Small hole drilling:
Many machinists and particularly home shop machinists think high spindle speed
is necessary for small hole drilling – they are wrong!
As we all know from drilling larger holes, the drill must (should) remove stock
on every revolution. Feed determines the amount of stock removal. Removing stock
on every revolution is difficult with small drills, #80 or smaller. If high
speed was the determining factor and we ran our spindle at 80,000 to 100,000
RPM, and the drill removed stock on every revolution, we should be able to push
a #80 drill (0.0135" dia.) thru a 0.035" to 0.040" piece of aluminum, CRS or
stainless in less than 2 seconds.
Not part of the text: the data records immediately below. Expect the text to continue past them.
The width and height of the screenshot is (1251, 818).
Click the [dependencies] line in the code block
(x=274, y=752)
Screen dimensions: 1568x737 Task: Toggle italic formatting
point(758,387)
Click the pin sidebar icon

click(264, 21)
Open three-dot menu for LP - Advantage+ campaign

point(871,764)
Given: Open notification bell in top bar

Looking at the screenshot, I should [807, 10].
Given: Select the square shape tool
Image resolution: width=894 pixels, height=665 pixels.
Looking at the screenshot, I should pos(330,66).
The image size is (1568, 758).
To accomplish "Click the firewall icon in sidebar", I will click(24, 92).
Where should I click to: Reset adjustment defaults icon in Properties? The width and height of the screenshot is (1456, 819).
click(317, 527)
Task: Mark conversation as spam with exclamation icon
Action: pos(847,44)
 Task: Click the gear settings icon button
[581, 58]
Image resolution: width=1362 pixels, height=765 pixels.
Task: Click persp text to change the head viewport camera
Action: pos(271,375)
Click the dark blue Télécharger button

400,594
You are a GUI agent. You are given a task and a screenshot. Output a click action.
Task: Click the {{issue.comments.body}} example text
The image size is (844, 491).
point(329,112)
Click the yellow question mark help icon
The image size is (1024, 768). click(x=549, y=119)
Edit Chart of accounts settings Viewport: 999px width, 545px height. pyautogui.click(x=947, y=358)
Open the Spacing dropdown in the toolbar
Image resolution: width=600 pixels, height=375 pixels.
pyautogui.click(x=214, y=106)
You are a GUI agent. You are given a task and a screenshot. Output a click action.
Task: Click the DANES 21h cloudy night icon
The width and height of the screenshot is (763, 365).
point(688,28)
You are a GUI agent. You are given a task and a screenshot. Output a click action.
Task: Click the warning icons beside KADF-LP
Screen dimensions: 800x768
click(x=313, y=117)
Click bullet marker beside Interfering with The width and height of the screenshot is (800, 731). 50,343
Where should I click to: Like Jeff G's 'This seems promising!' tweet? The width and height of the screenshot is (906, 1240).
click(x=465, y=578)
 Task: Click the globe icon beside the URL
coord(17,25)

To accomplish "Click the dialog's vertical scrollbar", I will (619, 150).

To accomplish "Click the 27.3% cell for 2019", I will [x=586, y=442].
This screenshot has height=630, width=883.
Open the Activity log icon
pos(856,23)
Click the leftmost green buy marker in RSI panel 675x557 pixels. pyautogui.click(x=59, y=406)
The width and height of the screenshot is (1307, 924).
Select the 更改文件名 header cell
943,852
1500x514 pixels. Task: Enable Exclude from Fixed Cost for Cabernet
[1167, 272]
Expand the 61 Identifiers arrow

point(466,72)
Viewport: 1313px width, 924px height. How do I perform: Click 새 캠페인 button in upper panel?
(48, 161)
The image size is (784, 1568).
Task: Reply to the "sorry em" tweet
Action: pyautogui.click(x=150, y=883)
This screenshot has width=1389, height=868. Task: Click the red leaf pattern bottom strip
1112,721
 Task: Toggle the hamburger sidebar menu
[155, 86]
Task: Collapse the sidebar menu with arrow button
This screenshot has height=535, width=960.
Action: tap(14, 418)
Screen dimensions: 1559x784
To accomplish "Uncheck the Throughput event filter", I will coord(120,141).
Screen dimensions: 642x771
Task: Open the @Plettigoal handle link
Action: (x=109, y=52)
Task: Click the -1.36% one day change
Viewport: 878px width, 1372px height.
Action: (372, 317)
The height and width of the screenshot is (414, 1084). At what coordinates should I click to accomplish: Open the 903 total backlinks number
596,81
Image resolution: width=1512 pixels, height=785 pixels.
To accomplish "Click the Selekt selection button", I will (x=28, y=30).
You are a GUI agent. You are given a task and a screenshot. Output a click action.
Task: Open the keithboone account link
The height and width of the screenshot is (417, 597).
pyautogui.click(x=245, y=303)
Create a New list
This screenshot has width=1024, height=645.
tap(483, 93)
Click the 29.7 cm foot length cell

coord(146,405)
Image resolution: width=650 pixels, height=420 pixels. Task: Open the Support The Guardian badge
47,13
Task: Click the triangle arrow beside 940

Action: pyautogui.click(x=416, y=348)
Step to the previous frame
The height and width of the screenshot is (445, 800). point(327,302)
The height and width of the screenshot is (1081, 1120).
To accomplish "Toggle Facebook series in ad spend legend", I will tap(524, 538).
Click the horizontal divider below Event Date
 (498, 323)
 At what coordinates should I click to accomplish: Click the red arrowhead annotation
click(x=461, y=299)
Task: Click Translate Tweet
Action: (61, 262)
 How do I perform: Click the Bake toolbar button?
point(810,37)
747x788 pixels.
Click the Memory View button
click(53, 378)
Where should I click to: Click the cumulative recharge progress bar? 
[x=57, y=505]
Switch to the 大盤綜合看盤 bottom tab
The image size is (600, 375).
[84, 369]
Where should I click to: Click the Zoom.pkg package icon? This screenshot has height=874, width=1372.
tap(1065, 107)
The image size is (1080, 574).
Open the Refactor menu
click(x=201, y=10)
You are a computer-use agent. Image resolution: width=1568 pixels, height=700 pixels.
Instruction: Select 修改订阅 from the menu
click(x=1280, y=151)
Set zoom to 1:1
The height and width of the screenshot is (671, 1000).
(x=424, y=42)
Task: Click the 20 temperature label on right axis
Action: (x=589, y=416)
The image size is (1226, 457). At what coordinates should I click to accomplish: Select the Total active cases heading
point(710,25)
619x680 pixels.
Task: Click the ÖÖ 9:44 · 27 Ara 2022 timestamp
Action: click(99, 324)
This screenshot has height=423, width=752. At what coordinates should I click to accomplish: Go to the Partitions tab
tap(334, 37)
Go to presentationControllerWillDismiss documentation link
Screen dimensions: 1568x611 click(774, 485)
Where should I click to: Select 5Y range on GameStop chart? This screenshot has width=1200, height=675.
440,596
We all know that is impossible – the drill
will break first.
When excessive rpm is employed, the drill is gliding over the work surface,
abrading the cutting edge of the drill and at the same time work-hardening the
surface through it must drill.
The solution: use a low rpm and a fast wood-pecker (reciprocating) action – a
delicate touch helps. Also, using the shortest drill for the thickness being
drilled will help along with liberal use of coolant and or cutting oil.
40 years ago National Jet Co. (Najet) was drilling holes in stainless steel down
to 0.001" and smaller at 2500 rpm using a spade drill with a much larger shank
(ground to size as one piece) held in V-blocks and using a rapid reciprocating
hand action machine that they manufactured. They still do it today – using the
same machine. They make their own drills.
Attached are photo's of that machine. I have one.